Considerando che il problema delle barriere architettoniche è presente anche negli ospedali, gli operatori sanitari, in questa ottica, che risposta hanno dato?

«Ci si avvicina al traguardo, indubbiamente riceviamo adesione e pareri positivi, si prende coscienza che se parliamo di una struttura sanitaria o socio sanitaria, questa struttura deve poter raccogliere tutti. L’obiettivo è proprio questo, attraverso la rete nazionale di cabine di regia trasmettere il messaggio, rendere fattibile la presa di coscienza, e incentivare la formazione in merito. Ad esempio, un concorso nazionale da cui scaturisce questa prassi di riferimento con gli istituti per i geometri, vorrebbe dire avere diplomati ogni anno che hanno fatto esperienza durante il periodo scolastico. Attraverso i giovani si cambia la mentalità anche degli stessi professionisti. Si tratta di un lavoro continuo, tutti dobbiamo essere protagonisti della qualità percepita e far sì che man mano che si progettano nuove strutture o vengano ristrutturate, devono possedere requisiti di accessibilità. L’Universal Design, che è un istituto europeo che vuole mettere in evidenza proprio la qualità percepita dalla persona ognuno con la propria diversità, ha questo obiettivo, rendere la persona essere umano universale.
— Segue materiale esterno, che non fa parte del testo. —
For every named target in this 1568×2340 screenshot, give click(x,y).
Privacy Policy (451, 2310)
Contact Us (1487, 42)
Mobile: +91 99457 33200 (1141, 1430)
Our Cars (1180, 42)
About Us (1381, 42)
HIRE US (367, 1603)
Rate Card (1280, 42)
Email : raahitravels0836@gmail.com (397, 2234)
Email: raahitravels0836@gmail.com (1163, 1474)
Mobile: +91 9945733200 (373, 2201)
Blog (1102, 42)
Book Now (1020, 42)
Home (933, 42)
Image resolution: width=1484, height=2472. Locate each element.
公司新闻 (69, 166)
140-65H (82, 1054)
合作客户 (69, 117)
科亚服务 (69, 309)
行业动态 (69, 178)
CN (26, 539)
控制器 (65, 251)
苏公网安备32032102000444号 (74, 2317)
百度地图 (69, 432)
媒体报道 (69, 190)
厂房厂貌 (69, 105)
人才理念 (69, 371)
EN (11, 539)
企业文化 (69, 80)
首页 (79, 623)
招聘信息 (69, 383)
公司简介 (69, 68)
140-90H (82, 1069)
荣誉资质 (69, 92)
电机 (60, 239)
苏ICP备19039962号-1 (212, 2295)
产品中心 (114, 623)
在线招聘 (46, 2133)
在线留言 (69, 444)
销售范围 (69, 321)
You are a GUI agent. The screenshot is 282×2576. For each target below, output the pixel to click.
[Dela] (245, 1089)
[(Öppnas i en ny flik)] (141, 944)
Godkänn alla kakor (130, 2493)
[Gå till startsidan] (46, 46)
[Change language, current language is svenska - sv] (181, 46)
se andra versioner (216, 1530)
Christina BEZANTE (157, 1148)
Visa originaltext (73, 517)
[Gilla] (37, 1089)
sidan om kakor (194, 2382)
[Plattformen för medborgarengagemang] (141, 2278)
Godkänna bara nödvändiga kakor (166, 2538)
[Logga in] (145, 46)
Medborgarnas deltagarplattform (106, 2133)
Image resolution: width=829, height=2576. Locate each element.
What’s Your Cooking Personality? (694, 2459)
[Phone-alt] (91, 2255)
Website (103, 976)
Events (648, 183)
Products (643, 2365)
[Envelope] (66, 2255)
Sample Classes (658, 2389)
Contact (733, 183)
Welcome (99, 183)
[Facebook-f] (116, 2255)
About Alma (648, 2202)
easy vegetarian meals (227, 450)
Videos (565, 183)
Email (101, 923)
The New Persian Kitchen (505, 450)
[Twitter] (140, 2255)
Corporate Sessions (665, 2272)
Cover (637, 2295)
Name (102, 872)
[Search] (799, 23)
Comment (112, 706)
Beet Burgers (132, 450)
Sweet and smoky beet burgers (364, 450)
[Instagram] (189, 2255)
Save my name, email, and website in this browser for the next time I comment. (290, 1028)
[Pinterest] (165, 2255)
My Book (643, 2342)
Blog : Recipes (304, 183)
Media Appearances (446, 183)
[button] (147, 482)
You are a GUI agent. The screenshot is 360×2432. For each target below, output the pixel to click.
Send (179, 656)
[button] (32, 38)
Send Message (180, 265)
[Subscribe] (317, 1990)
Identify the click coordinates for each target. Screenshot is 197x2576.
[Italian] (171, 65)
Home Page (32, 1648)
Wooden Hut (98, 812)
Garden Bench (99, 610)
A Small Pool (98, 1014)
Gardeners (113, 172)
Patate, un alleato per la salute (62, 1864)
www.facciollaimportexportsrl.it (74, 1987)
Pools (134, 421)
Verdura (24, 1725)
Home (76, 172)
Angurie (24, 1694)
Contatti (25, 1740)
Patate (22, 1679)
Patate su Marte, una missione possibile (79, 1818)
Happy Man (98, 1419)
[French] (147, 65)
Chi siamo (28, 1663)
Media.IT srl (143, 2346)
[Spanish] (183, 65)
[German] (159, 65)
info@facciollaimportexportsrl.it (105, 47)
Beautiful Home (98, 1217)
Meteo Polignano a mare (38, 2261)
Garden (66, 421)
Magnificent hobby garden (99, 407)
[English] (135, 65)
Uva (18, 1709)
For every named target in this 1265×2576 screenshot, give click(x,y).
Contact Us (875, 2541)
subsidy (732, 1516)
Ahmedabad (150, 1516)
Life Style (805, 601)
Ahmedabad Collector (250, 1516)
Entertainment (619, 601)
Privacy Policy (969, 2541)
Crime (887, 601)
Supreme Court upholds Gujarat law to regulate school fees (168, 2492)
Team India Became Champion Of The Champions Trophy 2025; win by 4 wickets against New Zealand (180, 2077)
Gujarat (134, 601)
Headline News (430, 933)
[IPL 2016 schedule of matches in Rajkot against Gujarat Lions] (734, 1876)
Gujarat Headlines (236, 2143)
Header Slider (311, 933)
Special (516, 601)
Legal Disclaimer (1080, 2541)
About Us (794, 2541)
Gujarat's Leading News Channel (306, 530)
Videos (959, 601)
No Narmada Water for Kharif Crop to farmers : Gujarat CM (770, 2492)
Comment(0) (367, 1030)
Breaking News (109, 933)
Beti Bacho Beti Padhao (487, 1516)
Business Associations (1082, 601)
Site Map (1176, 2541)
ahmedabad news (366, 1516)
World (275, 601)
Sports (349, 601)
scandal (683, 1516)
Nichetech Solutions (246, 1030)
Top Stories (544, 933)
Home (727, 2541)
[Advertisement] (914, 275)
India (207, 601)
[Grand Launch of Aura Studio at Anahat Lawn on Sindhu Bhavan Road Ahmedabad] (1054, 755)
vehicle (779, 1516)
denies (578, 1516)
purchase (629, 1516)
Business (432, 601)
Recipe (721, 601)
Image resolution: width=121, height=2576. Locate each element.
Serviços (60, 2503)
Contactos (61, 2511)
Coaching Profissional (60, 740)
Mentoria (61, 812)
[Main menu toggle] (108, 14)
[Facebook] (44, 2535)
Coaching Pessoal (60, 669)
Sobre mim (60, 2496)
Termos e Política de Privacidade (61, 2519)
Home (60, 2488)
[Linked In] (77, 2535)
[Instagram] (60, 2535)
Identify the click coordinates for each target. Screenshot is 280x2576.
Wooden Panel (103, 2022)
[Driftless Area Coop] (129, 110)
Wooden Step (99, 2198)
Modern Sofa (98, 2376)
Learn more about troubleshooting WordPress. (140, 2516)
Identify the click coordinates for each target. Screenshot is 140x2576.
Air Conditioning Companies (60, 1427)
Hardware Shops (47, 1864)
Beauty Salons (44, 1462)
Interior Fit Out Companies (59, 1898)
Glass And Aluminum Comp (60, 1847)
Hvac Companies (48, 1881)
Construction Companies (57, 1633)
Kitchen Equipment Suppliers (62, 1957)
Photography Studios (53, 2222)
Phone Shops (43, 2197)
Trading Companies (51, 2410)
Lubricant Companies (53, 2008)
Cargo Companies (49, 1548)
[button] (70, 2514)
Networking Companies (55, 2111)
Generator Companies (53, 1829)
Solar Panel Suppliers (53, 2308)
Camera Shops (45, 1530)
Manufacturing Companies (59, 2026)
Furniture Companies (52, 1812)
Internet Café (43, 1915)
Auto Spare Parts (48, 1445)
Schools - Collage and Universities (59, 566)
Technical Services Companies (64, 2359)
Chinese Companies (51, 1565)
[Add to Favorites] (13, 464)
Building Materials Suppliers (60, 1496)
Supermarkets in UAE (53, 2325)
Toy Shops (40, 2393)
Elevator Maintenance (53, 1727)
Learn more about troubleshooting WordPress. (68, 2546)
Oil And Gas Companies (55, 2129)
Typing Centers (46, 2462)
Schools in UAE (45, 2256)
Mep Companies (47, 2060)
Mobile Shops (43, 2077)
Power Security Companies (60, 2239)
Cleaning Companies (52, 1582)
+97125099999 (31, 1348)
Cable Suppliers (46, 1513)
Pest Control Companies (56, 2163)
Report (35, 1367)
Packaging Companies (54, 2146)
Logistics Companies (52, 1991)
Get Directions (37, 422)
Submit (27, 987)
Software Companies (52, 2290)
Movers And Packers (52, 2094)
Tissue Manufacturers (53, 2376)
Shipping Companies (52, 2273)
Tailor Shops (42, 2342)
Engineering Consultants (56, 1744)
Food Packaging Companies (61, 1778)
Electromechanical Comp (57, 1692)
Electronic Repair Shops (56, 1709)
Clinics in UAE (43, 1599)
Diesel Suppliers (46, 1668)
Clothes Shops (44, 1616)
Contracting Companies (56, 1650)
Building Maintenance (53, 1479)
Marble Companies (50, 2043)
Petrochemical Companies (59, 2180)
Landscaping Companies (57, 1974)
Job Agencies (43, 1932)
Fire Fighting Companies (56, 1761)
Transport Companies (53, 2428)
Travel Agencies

Noi ci rendiamo conto che nelle nostre scuole mediamente il 50% degli studenti viene da altre parti del mondo, e questo è un grande stimolo culturale, perché per il bambino della scuola dell’infanzia e dell’elementare, per lui non fa differenza avere un compagno di studi con un colore della pelle o con una religione diversa. Quelli che dobbiamo cambiare siamo noi adulti che dobbiamo mettere in condizione i nostri studenti a ragionare proprio in ottica universale».